A Addis-Abeba, il y a quelqu’un qui ne cache pas sa satisfaction, c’est bien le président malien Dioncounda Traoré qui avait écrit, le 10 janvier, au président français François Hollande pour lui demander d’envoyer des troupes de toute urgence. Il est venu samedi soir à Addis-Abeba et doit rester jusque demain, mardi, pour la conférence des donateurs où le Mali et l’Union africaine espèrent lever plusieurs centaines de millions de dollars en faveur de l’opération de la Mission internationale de soutien au Mali (Misma) et de la reconstruction de l’armée malienne. Le président béninois Thomas Boni Yayi évoque même la somme d’un milliard de dollars.

Pour l’instant, Dioncounda Traoré se fait discret. Il ne s’est pas encore exprimé publiquement, mais son ministre des Affaires étrangères, Tieman Coulibaly, a confié que les témoignages de solidarité affluent de la part de toutes les délégations africaines présentes à ce 20e sommet de l’UA. Il est vrai que, victoire aidant, c’est plus facile.

Apparemment, les militaires français bénéficient du même soutien, ce qui n’était pas gagné dans une enceinte comme l’Union africaine où la lutte anticoloniale reste dans toutes les mémoires. Hier, le président sortant de l’UA, Thomas Boni Yayi, a exprimé toute sa reconnaissance à François Hollande pour « son leadership et sa vision ». Puis son successeur, le Premier ministre éthiopien Hailemariam Desalegn a soutenu à son tour la France pour son action au Mali.

Plus de RDC au programme

Autre nouvelle ce matin, la rencontre prévue aujourd’hui entre huit présidents africains, pour discuter de la situation en République démocratique du Congo, est annulée. De même que la conférence de presse de Ban Ki-moon, le secrétaire général des Nations unies.

On a une petite idée sur la cause de tout cela. Il était prévu ce lundi matin une réunion, puis la signature d’un accord entre des chefs d’Etat des Grands lacs et d’Afrique australe pour la mise en place, à l’est du Congo-Kinshasa, d’une brigade spéciale de l’ONU de quelque 2 500 hommes qui viendraient en renfort des 17 000 hommes de la Monusco, et qui auraient un mandat renforcé afin de pouvoir neutraliser si nécessaire les rebelles du Mouvement du 23-Mars (M23) et les autres groupes rebelles de l’est du Congo.

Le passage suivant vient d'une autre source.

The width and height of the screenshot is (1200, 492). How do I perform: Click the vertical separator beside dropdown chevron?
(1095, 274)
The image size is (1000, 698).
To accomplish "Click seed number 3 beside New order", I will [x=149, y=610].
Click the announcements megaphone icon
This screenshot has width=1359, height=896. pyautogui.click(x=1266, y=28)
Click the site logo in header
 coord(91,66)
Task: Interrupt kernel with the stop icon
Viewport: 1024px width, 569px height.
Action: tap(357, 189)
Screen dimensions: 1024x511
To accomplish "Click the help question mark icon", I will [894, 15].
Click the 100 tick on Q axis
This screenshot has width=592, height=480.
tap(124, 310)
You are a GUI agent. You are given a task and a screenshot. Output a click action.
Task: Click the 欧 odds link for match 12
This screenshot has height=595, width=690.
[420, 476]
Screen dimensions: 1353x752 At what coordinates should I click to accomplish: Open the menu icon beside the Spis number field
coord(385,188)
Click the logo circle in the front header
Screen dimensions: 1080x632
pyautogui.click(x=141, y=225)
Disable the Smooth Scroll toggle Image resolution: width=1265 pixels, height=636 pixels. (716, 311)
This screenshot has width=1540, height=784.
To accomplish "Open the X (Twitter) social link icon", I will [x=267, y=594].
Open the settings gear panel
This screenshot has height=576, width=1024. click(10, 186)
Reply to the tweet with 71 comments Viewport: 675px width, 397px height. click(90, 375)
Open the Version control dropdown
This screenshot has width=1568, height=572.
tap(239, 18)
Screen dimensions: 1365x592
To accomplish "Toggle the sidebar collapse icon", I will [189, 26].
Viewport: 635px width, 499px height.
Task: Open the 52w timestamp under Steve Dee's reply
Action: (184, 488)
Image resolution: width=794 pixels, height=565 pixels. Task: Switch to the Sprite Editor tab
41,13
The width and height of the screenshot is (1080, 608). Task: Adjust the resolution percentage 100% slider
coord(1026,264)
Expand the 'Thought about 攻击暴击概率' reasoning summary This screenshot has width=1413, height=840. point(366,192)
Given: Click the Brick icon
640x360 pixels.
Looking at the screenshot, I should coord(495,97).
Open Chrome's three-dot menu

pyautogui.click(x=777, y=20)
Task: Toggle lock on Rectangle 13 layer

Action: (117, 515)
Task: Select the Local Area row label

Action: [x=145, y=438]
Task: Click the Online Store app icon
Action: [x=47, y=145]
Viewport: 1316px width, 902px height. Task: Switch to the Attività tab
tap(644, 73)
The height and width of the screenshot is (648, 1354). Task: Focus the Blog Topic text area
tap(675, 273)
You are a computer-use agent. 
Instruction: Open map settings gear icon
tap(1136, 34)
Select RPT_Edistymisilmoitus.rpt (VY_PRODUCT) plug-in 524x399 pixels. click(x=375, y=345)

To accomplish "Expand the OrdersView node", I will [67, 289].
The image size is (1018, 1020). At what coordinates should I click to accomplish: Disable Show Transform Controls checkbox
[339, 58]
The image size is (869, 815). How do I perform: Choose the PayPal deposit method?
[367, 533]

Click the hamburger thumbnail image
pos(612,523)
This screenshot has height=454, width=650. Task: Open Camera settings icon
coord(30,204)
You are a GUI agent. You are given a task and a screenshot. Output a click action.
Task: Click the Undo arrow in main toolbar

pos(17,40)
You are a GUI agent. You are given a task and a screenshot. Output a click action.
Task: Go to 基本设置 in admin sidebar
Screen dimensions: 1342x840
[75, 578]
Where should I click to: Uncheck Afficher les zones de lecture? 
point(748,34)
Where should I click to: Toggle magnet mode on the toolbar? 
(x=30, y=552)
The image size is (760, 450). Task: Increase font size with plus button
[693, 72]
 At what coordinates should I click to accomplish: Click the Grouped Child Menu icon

Mais il y a apparemment des querelles de leaderships à propos de cette force d’imposition de la paix : qui va la commander ? Quelles unités de quels pays vont entrer dans cette force ? Certains pays de la sous-région, comme la Tanzanie, auraient obtenu des promesses et tiendraient à ce qu’elles soient tenues. Pour donner à cette force le maximum d’informations sur les mouvements de troupes à la frontière Congo-Rwanda, il est prévu également de déployer sur zone des drones espions loués à une société privée. Est-ce un sujet de blocage éventuel côté rwandais ? Autre question sur laquelle il y aura certainement des réponses au cours du sommet.